The research was published 6 March by the journal Nature Materials.

'The use of one catheter to achieve all these functions will significantly improve clinical arrhythmia therapy by reducing the number of steps in the procedure, thereby saving time and reducing costs,' said Huang, Joseph Cummings Professor of Civil and Environmental Engineering and Mechanical Engineering at Northwestern's McCormick School of Engineering and Applied Science. He led the Northwestern portion of the work.

In conversation with collaborating cardiologists, Moussa Mansour, M.D., of Harvard Medical School; Marvin Slepian, M.D., of the University of Arizona; and Joshua Moss, M.D., and Brian Litt, M.D., of the University of Pennsylvania, Huang and Rogers recognised that their stretchable electronics could improve the surgical tools currently used in cardiac ablation therapy. This procedure is used to cure or control a variety of arrhythmias, or irregular heartbeats.

The electronics Huang and Rogers use in this study are based on a 'pop-out' design of interconnects, similar to their early design for stretchable electronics but with much larger - approximately 130 percent - stretchability. The type of arrhythmia the team focuses on is tachycardia, when the heart beats too fast; the tissue that induces this condition is the target of their ablation therapy.

This ability of the electronics to stretch is important because the researchers print all the necessary medical devices on a section of a standard endocardial balloon catheter (a thin, flexible tube) where the wall is thinner than the rest. (This section is slightly recessed from the rest of the catheter's surface.) There the sensitive devices and actuators are protected during the catheter's trip through the body to the heart.
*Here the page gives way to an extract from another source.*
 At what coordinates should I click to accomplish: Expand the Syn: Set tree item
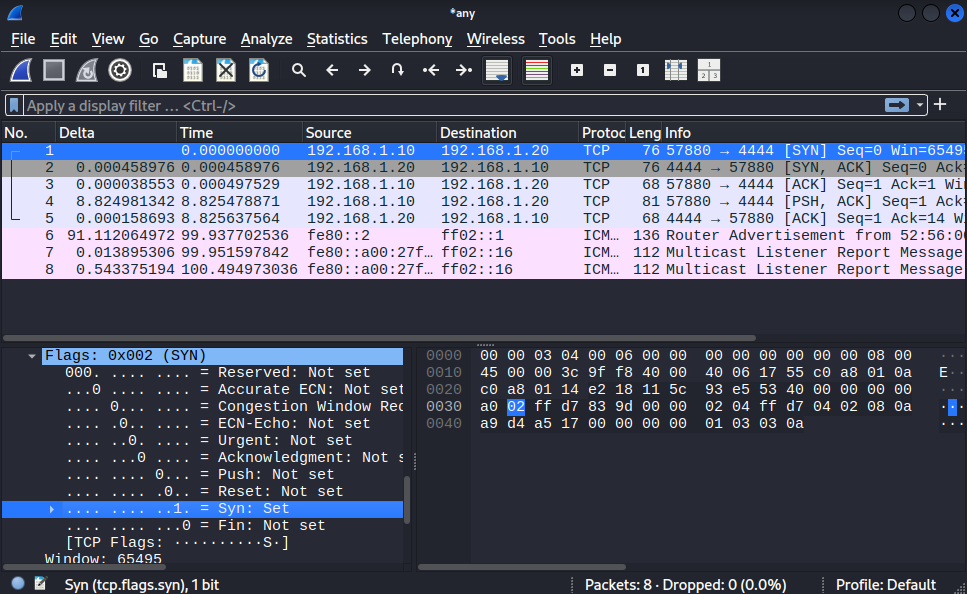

Once the catheter reaches the heart, the catheter is inflated, and the thin section expands significantly; the electronics are now exposed and in contact with the heart.

'Our challenge was how to make the electronics sustain such a large stretch when the thin wall expands under pressure,' Huang said. 'We devised what we call a 'pop-out interconnect' that performs very well. We didn't expect the electronics to sustain a stretch nearly three times the section's length.'

Once the catheter is in place, the individual devices can perform their specific tasks when needed. The pressure sensor determines the pressure on the heart; the EKG sensor monitors the heart's condition during the procedure; the LED sheds light for imaging and also provides the energy for ablation therapy to eliminate (ablate) the tachycardia-inducing tissue; and the temperature sensor controls the temperature so as not to damage other, good tissue.

The entire system is designed to operate reliably without any changes in properties as the balloon inflates and deflates. 'It demands all the features and capabilities that we've developed in stretchable electronics over the years in a pretty aggressive way,' Rogers said. 'It also really exercises the technology in an extreme, and useful, manner - we put everything on the soft surface of a rubber balloon and blow it up without any of the devices failing.'

These devices can deliver critical high-quality information, such as temperature, mechanical force, blood flow and electrogram, to the surgeon in real time. While the multifunctional catheter has not been used with humans, the researchers have demonstrated the utility of the device with anaesthetised animals.

The fabrication techniques the engineers used in developing the balloon device could be exploited for integrating many classes of advanced semiconductor devices on a variety of surgical instruments. For example, the team also demonstrated surgical gloves with sensor arrays mounted on the fingertips to show that the electronics could be applied to other biomedical platforms.

Huang led the theory and mechanical and thermal design work at Northwestern. He and his colleagues' contribution was to ensure the mechanical integrity of the device so there was no failure during significant stretching and to control temperature during cardiac ablation therapy. Rogers, the Lee J. Flory Founder Chair in Engineering and professor of materials science and engineering at the University of Illinois at Urbana-Champaign, led the design, experimental and fabrication work.